5 Oils Every Pantry Should Have

Whether you consider yourself a gourmet chef or simply enjoy cooking good food, using the right oil for your dish is crucial. If you make your own salad dressings, you'll want a flavorful oil -- but for frying and sauteing, you'll need an oil with a high smoke point to avoid unpleasant burnt flavors. Here are five basic oils every well-stocked pantry should have:

1. Peanut Oil: This is an excellent choice for stir-frying, deep-fat frying and other high-heat applications, because of its very high smoke point. If you want to fry a turkey, you'll want to use peanut oil. It's subtly nutty flavor is terrific with poultry, french fries and stir-fry dishes. Of course, if peanut allergies are a problem at home, then you'll want to avoid peanut oil and instead use a different high-smoke-point oil such as corn or soybean.
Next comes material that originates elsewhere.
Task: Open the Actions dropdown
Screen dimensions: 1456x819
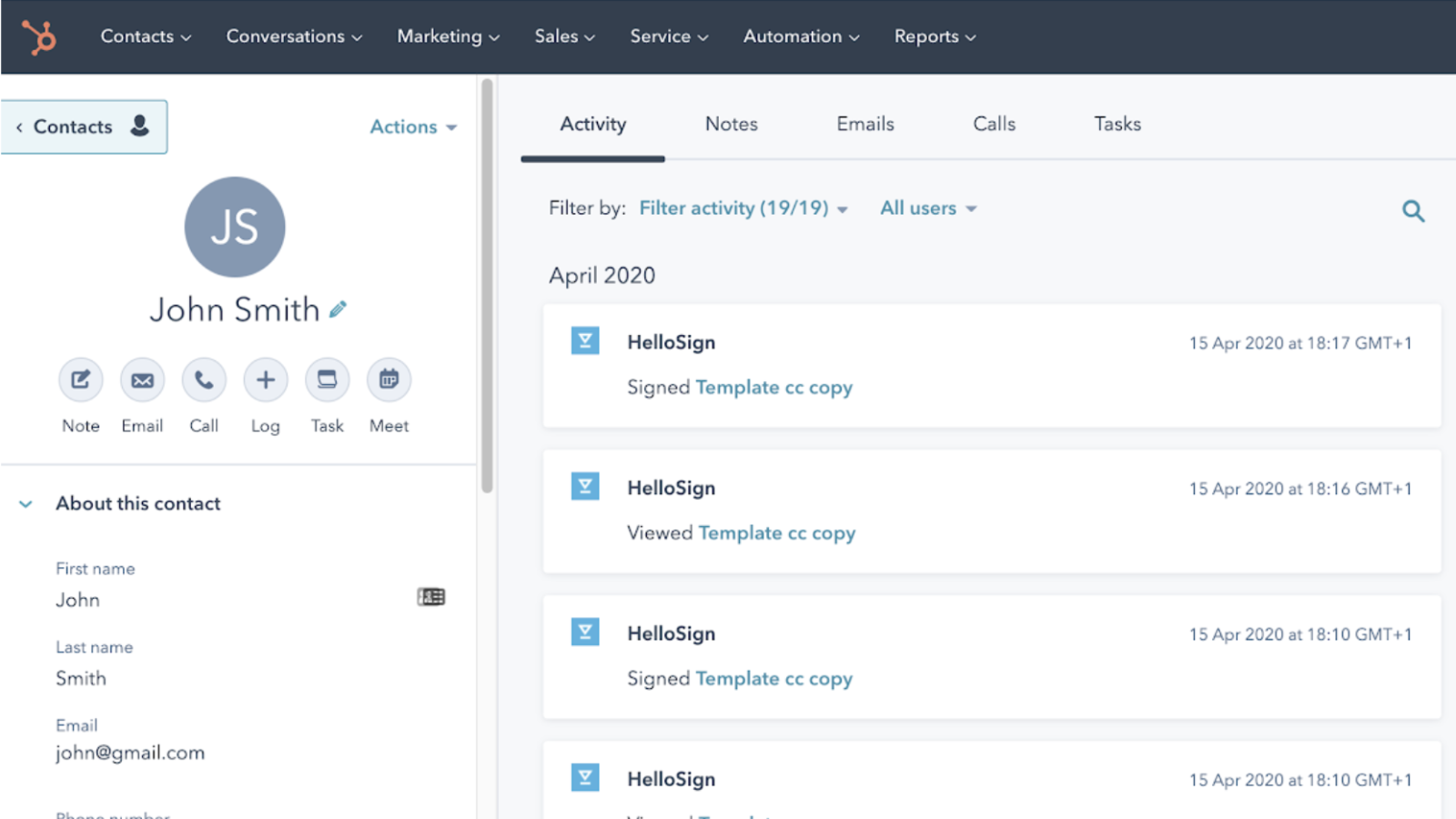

2. Corn Oil: Another oil with a high smoke point, corn oil is virtually tasteless and odorless, making it ideal for frying and searing when you want the unchanged flavors of the food to come through. It's great for deep frying and also sauteing, as well as baking.
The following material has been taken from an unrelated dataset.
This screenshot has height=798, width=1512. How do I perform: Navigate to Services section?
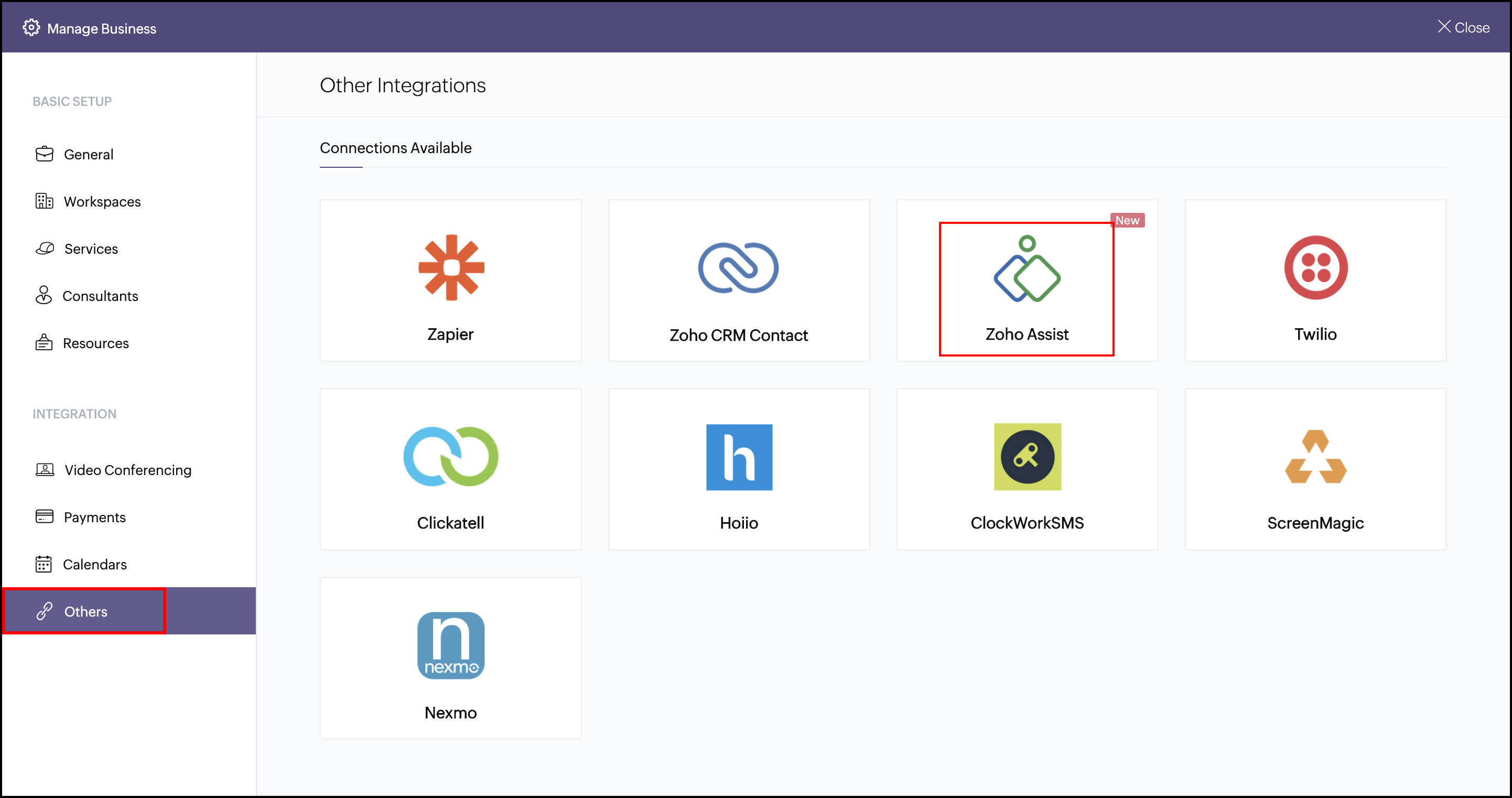(91, 249)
3. Canola Oil: This all-purpose, mildly flavored oil is naturally low in saturated fat and rich in heart-friendly Omega-3 fatty acids. You can use it in salad dressings, especially ones where you want the flavor of other ingredients to come through, and also in all sorts of cooking and baking.

4. Pure Olive Oil: Sometimes simply labeled "olive oil" (as opposed to virgin or extra virgin), this is the mildest and also most economical of olive oils and can be used in sauteing and pan-frying. Because its smoke point is lower than that of corn, soybean or peanut oil, it's not recommended for deep frying or other high-temperature applications. I don't use it in baking sweets because it does have a distinct flavor, but I like it in savory baking recipes such as breads and savory muffins. You can also use pure olive oil in salad dressings, although the more expensive and fruitier extra-virgin olive oil is a tastier choice for simple vinaigrettes where the flavor of the oil will play a more important role.
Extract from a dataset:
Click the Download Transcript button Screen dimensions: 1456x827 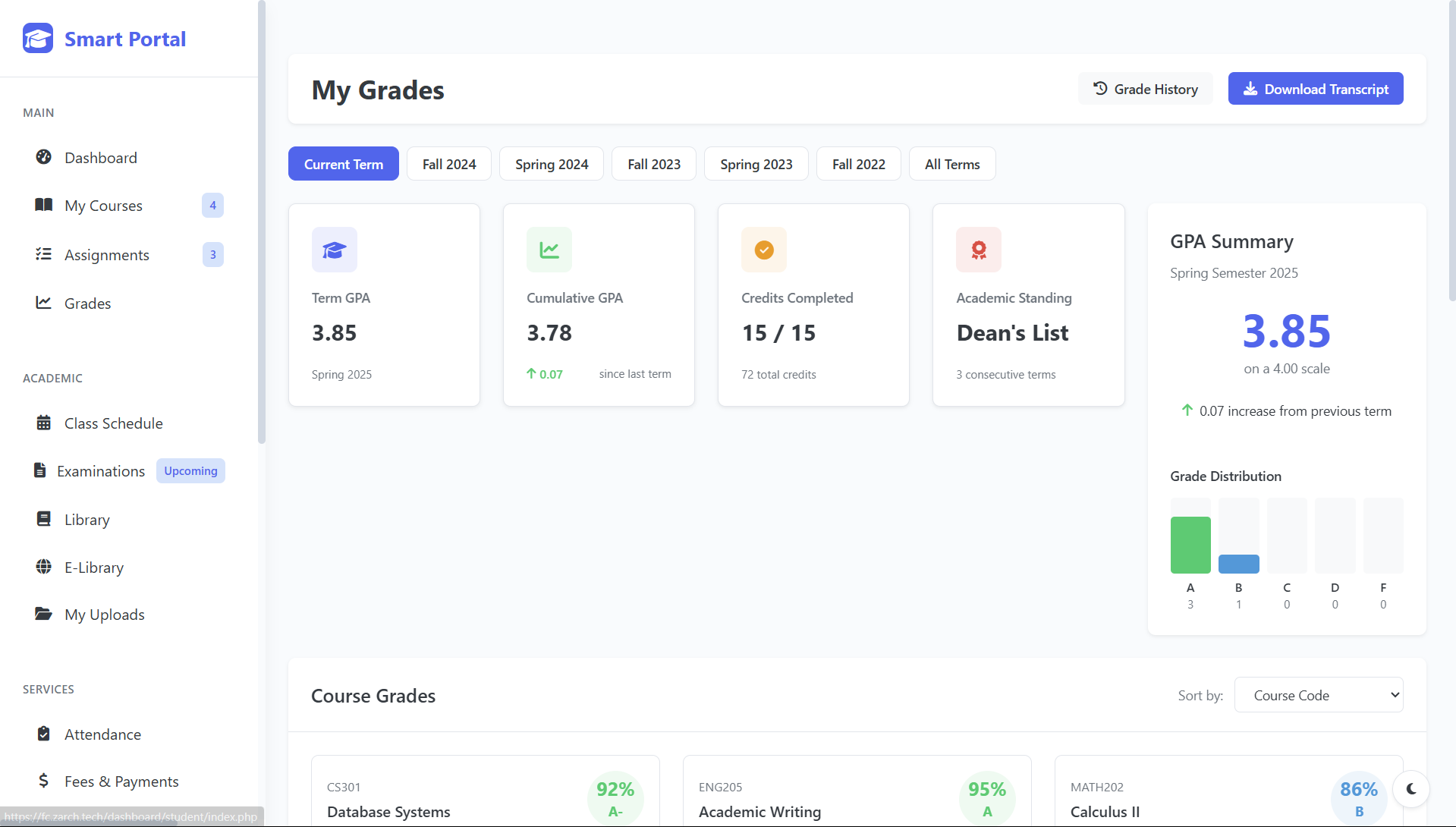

5. Extra Pure Olive Oil: This is the highest grade of olive oil, made from the first pressing, and is aromatic, fruity and deeper in color, making it ideal for drizzling on salads and veggies or using in salad dressings and other applications where you want its rich flavor to shine. Because of its low smoke point, it's not recommended for frying or sauteing. And it's also more perishable, so I prefer to buy a smaller bottle of a higher quality rather than running the risk that a larger bottle will go rancid before I use it all.

Of course, there are many other oils out there, from the ubiquitous "vegetable oil" (which is soybean oil), to fancy and flavorful (and highly perishable) nut oils like walnut, to flavored or infused oils with chili peppers or herbs. If you love to cook and to try new recipes, you'll want to have some of those, too. But at a minimum, you can't go wrong with the basic five oils above.